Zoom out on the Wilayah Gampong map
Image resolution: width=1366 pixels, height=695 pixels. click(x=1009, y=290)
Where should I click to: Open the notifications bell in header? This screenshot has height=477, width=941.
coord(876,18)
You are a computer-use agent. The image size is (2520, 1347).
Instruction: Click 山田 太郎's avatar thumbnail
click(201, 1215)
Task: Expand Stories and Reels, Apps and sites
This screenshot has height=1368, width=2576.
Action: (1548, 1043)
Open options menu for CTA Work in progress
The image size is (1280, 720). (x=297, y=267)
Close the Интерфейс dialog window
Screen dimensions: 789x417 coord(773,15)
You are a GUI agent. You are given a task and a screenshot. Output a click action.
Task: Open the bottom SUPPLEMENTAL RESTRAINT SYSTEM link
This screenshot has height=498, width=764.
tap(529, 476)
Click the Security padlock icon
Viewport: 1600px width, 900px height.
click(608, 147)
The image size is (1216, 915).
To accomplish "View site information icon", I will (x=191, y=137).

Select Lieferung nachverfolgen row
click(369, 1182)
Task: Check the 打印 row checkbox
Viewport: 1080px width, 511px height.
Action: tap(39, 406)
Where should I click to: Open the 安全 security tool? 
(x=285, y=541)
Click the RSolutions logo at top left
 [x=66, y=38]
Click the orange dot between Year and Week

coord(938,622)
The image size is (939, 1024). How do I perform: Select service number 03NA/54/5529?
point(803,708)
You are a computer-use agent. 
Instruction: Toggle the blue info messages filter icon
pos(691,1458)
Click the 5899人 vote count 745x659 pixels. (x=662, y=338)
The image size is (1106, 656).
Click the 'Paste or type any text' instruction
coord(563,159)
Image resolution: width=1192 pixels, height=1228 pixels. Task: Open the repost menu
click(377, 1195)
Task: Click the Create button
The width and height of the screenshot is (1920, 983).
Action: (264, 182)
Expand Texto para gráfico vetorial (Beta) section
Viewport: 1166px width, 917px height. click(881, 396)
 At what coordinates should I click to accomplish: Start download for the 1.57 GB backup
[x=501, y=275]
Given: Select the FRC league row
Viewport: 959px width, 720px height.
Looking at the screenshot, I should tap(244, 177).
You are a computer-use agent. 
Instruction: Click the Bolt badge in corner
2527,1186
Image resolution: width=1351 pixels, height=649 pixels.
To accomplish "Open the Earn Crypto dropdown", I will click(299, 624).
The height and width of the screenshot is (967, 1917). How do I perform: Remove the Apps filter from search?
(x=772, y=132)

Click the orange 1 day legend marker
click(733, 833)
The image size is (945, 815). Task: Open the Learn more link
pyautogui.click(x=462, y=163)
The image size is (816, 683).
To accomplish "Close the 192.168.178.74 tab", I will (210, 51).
━━━━━━━━━━━━━━━━
▸ Task details
Pick out and copy every line in the rows above that contains the word "filter".

▸ Completed task
Instruction: Toggle the blue info messages filter icon
The height and width of the screenshot is (967, 1917). How do I perform: Remove the Apps filter from search?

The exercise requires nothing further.